Warning over 'huge' cost of excavating prison site

Back to that story about the over-priced land purchased to build a new prison in North County Dublin. Frank McDonald writing in today’s Irish Times notes:

The 150-acre site in north Co Dublin selected for a new prison complex to replace Mountjoy could cost millions more to excavate than the €30 million paid for it, according to leading archaeological experts.

Ten days ago the High Court granted leave to objectors to commission their own geo-physical survey of the site. If this confirms what is already known from aerial photography, an archaeological excavation “would cost an absolute fortune”, one expert said.

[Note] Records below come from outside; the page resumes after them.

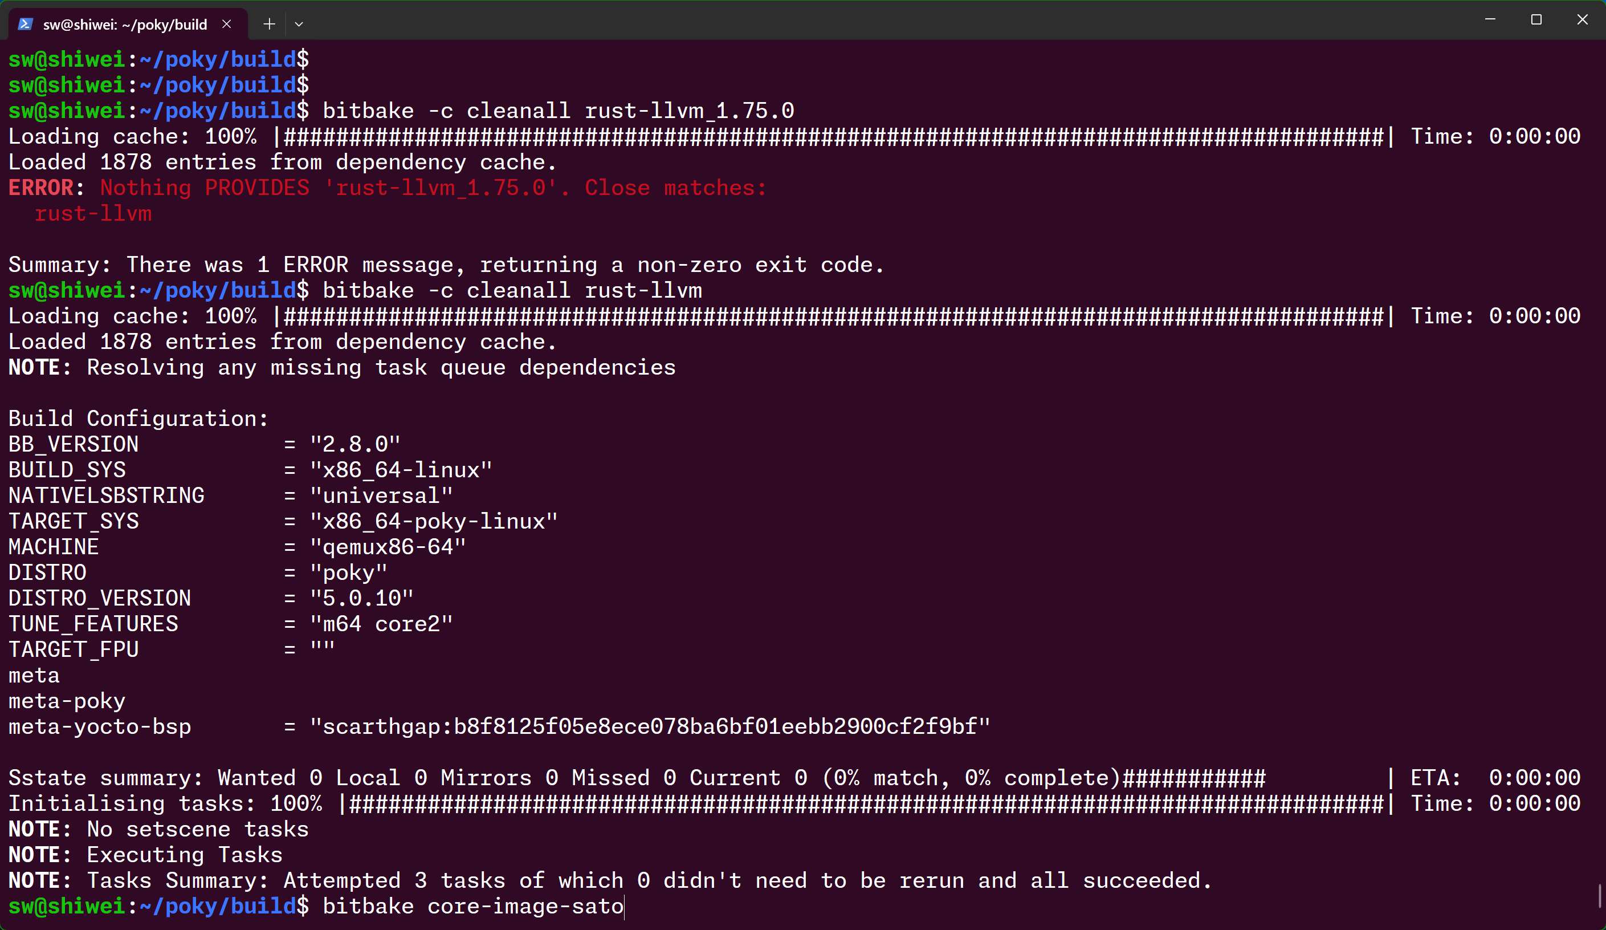Maximize the terminal window
Image resolution: width=1606 pixels, height=930 pixels.
1536,20

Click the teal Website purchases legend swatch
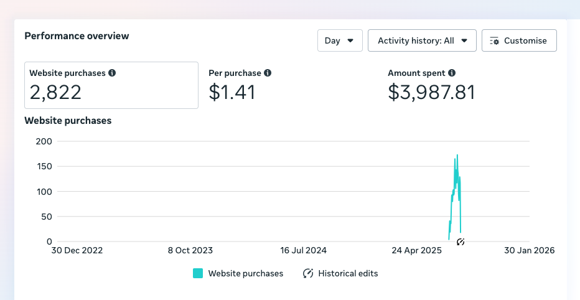[198, 273]
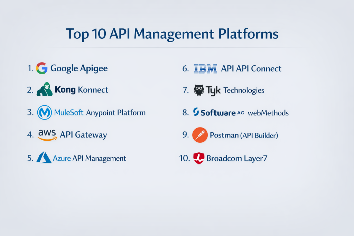Click the orange Postman circle icon

pos(200,135)
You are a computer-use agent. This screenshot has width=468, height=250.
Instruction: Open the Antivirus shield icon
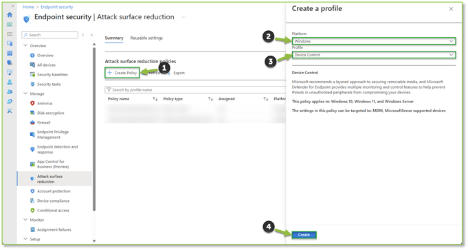coord(32,103)
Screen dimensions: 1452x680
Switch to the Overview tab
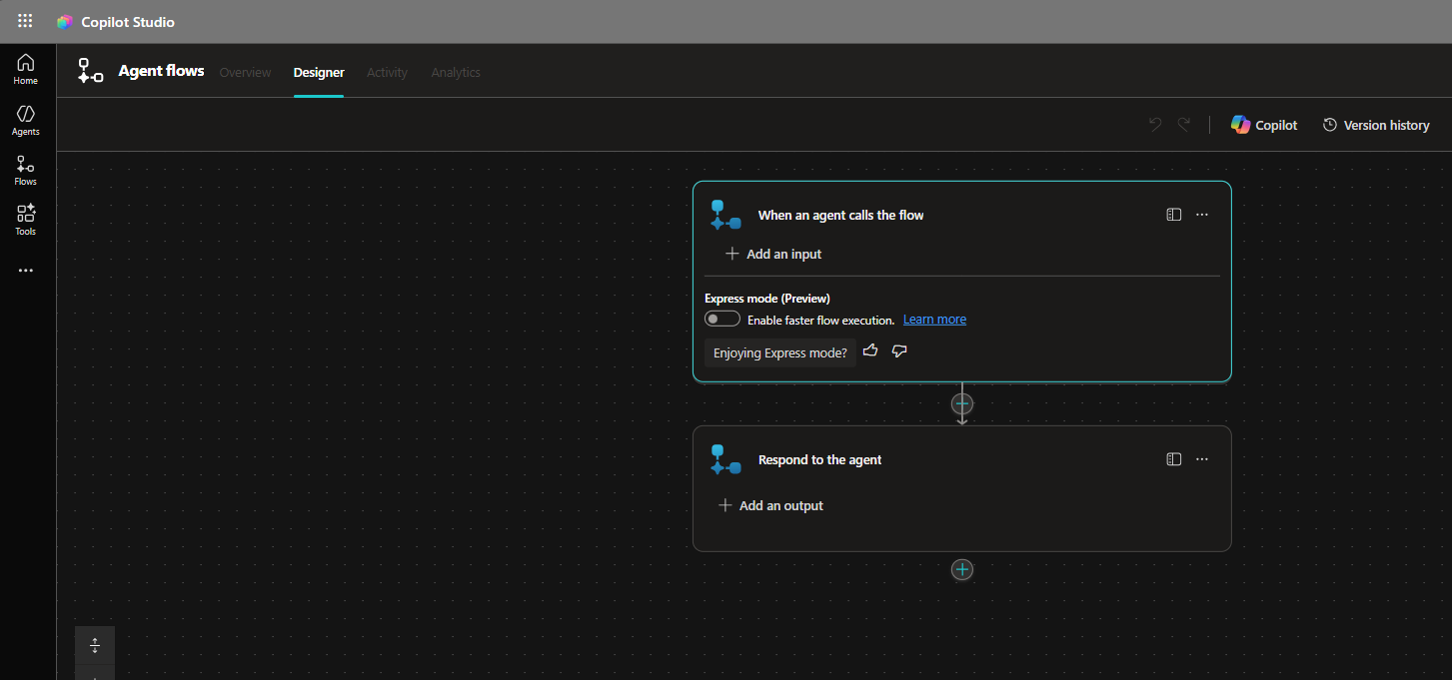point(245,73)
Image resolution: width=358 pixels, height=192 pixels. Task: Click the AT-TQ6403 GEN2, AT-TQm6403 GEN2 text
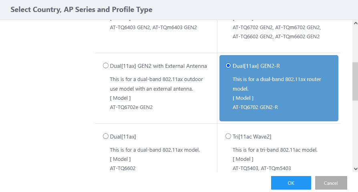[x=153, y=28]
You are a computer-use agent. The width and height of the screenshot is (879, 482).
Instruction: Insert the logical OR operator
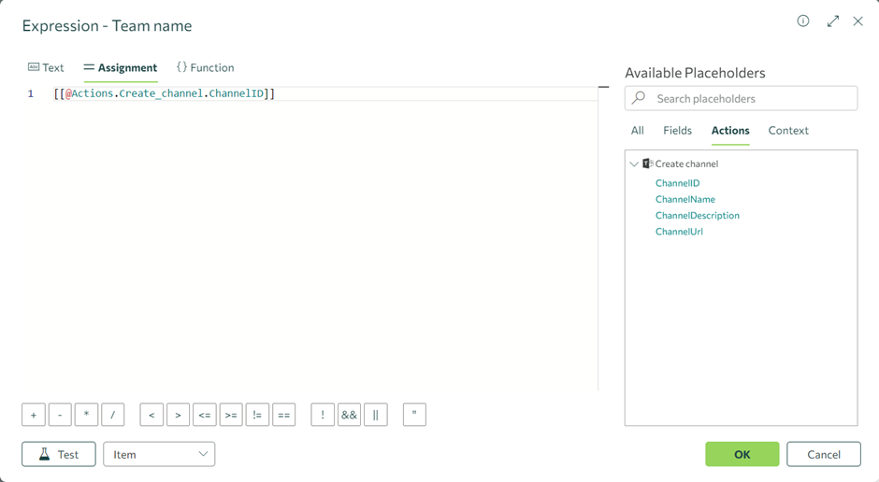point(376,415)
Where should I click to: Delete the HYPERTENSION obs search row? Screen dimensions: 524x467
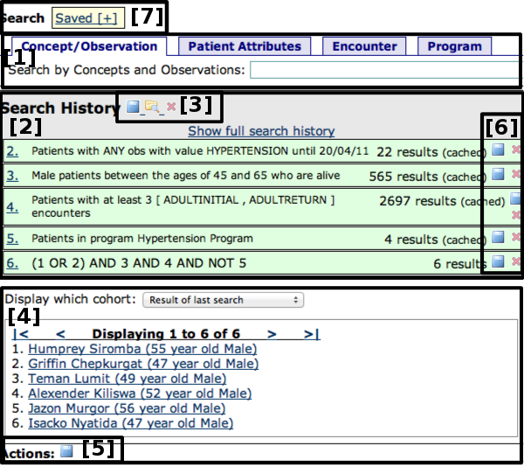coord(516,150)
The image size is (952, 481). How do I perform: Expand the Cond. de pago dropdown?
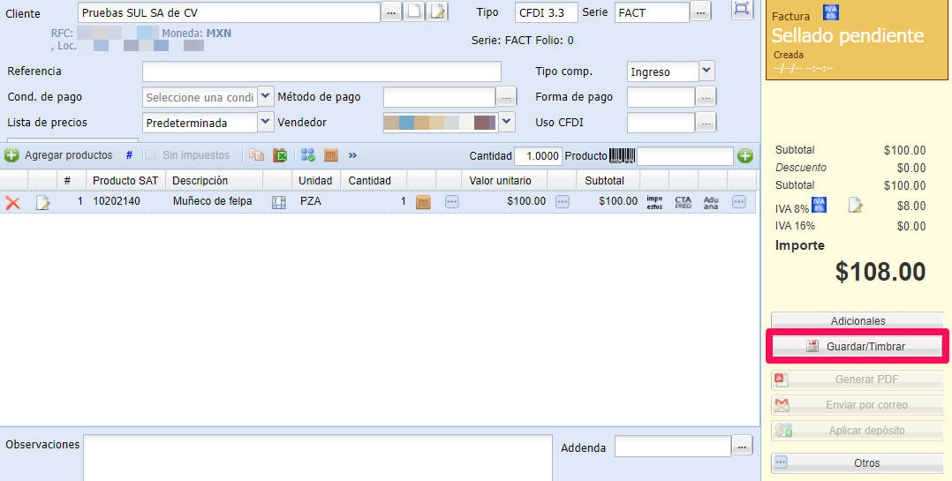point(265,96)
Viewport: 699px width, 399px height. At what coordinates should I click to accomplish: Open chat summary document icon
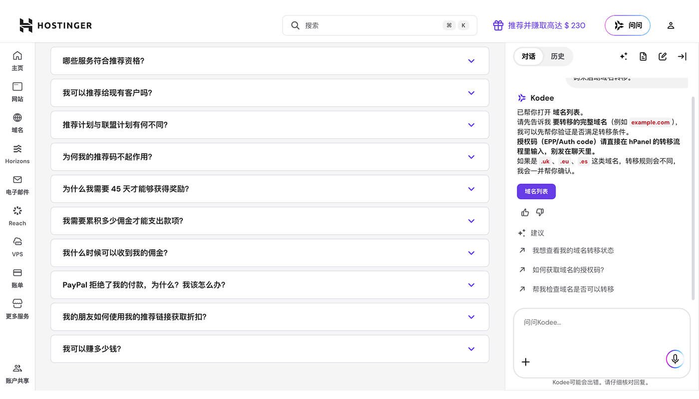tap(643, 56)
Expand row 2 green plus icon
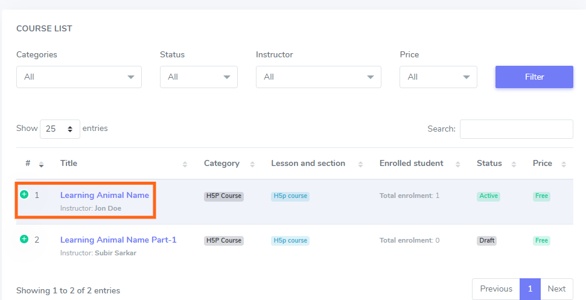The image size is (586, 300). tap(24, 239)
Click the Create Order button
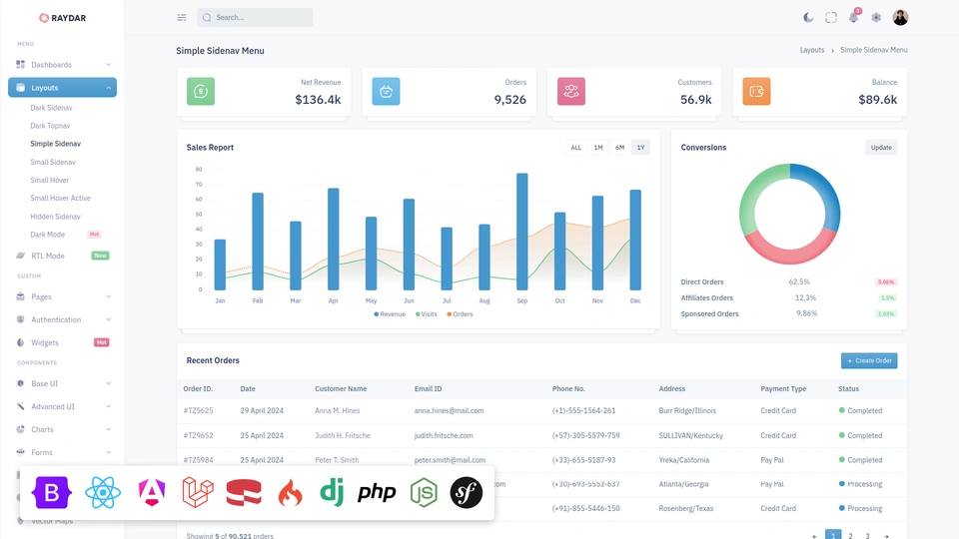 tap(868, 360)
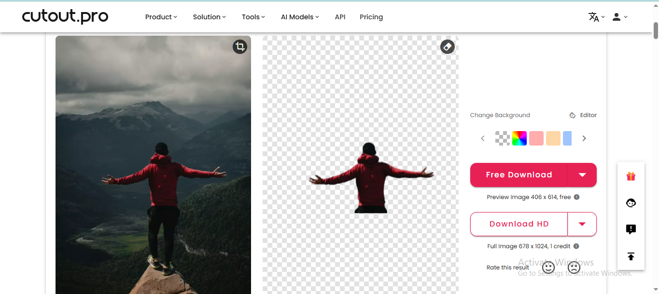Open the crop tool on the original image
659x294 pixels.
pos(240,46)
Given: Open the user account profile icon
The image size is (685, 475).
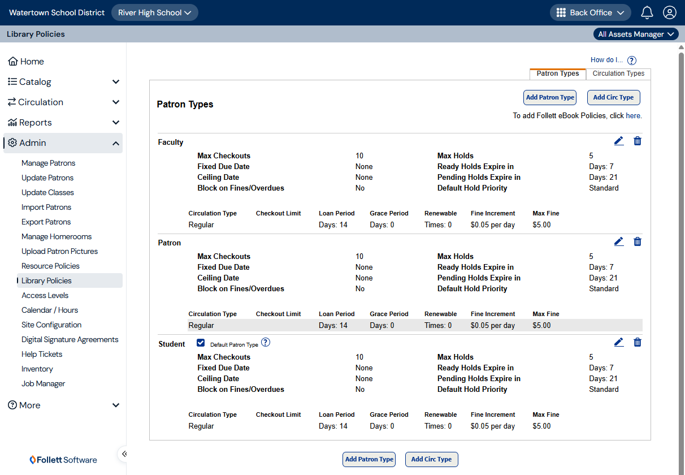Looking at the screenshot, I should 670,12.
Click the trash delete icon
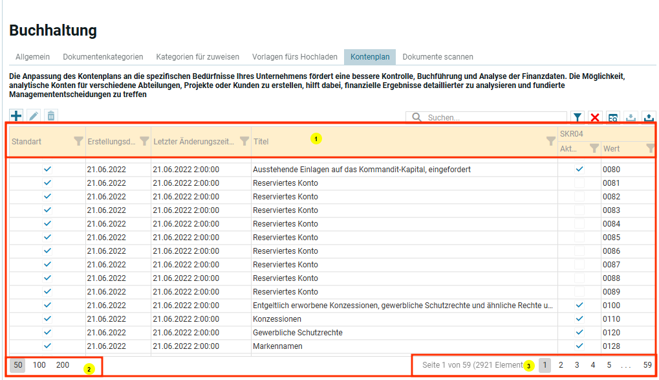 click(x=51, y=116)
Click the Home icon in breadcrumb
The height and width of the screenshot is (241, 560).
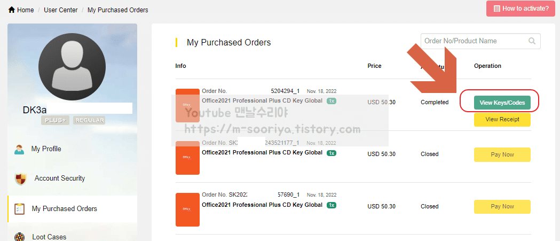tap(11, 10)
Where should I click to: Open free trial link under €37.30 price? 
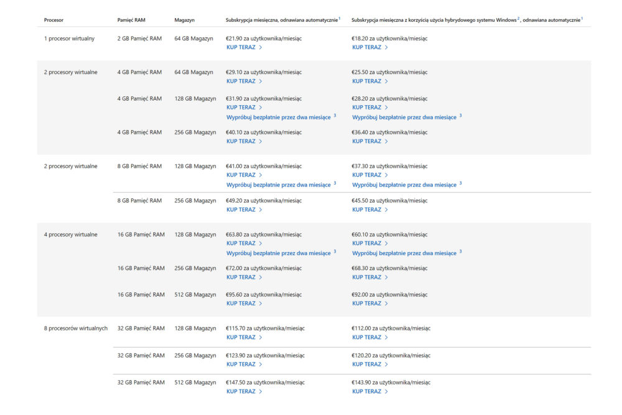tap(404, 185)
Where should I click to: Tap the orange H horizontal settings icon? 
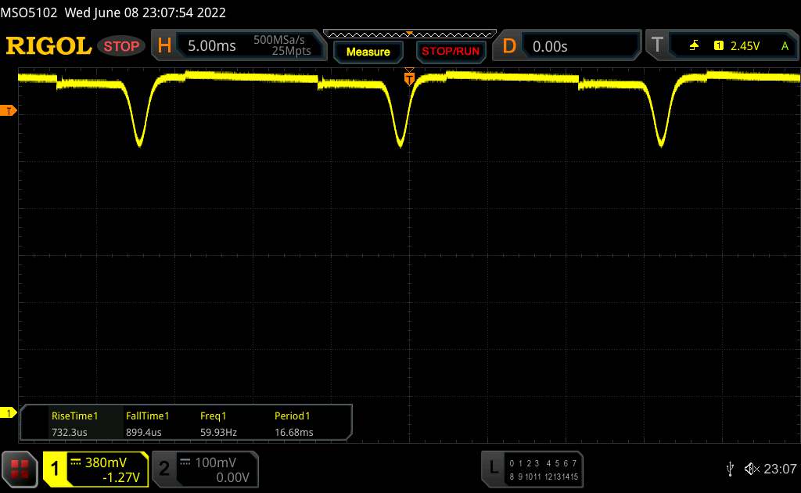pos(164,46)
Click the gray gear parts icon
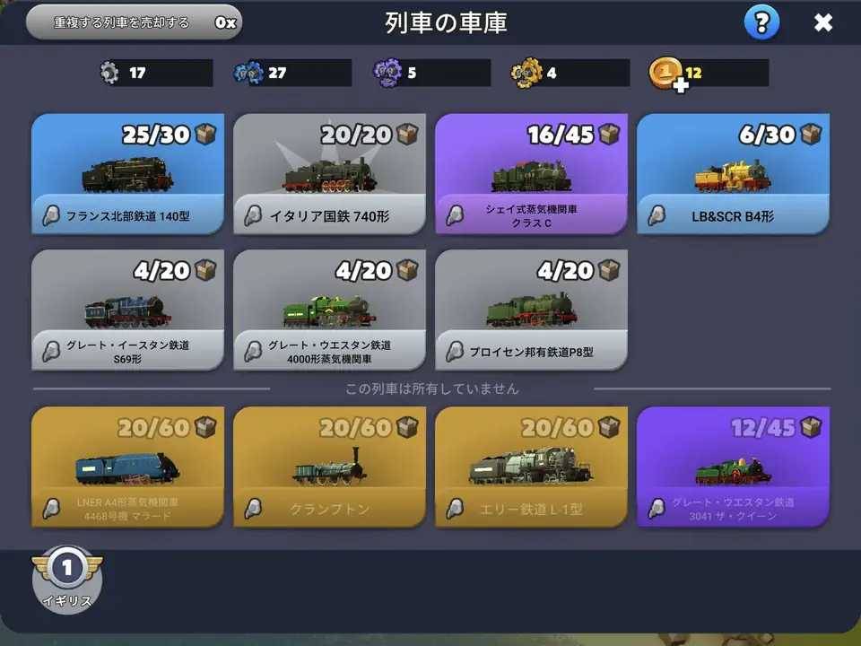 109,73
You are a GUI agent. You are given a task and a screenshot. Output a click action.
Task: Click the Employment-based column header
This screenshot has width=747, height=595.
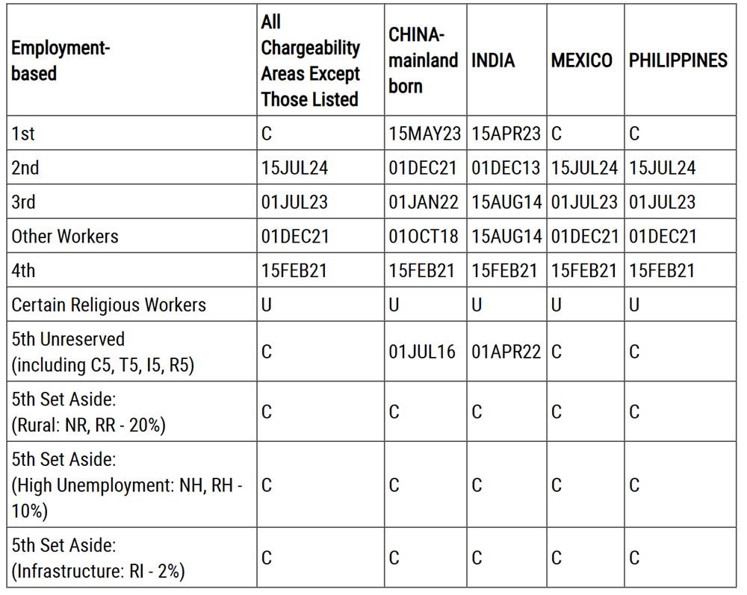61,61
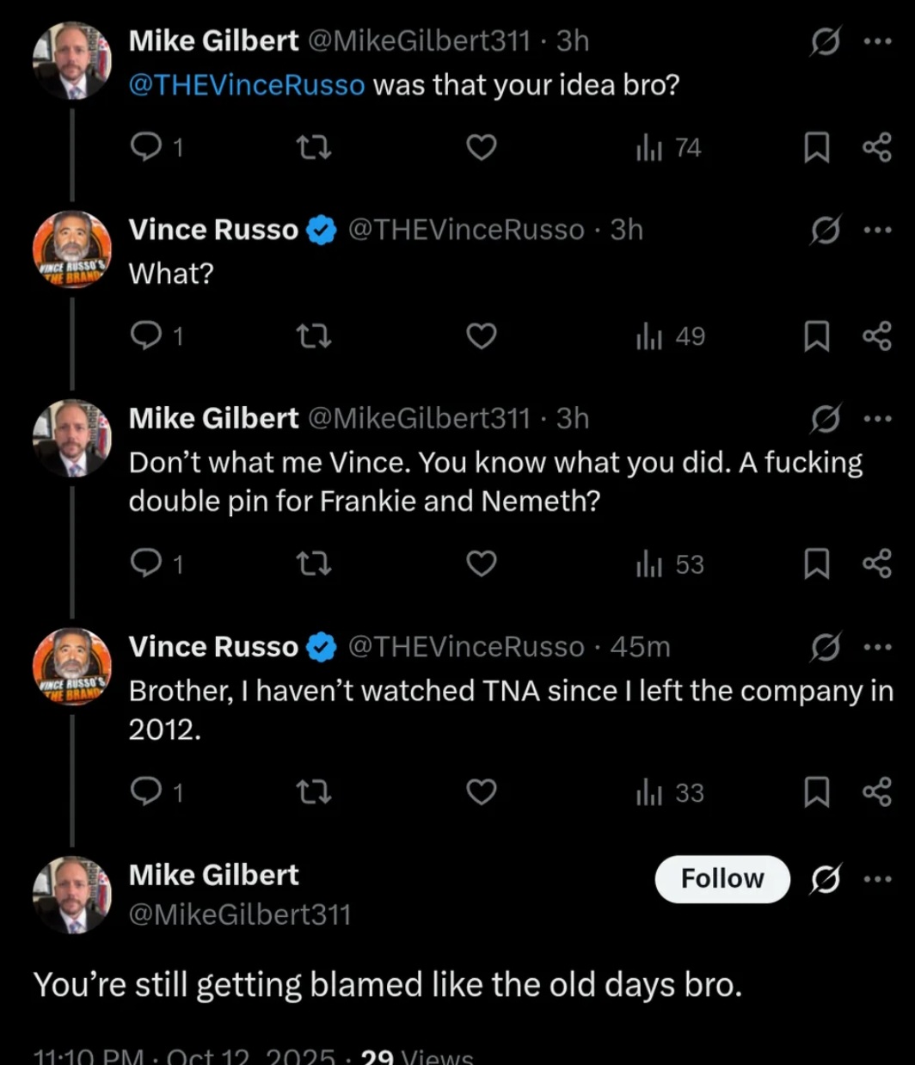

Dr Mark Clinton, who headed a similar excavation of the Carrickmines Castle site in south Co Dublin, said the Thornton Hall site was part of a known archaeological landscape extending back to prehistoric times and “can’t be isolated from it like an asteroid floating in outer space”.

He said the archaeological excavation at Carrickmines involved a core area of three to four acres. The cost came to €6.5 million by the time it came to an end in 2003.

John Maas, an expert in analysing aerial photographs, said the much more extensive Thornton Hall site contained “layer upon layer of archaeology from continuous habitation, probably dating back to around 7,000 BC” and the State had “a duty under law to excavate it”.

And McDowell’s thinking on this issue?

Minister for Justice Michael McDowell is on record as saying that he would not be put off building a prison by any “guff about fairy forts or architecture”.

McDowell is a dangerous man with regard to the heritage of the Irish nation. Do you agree?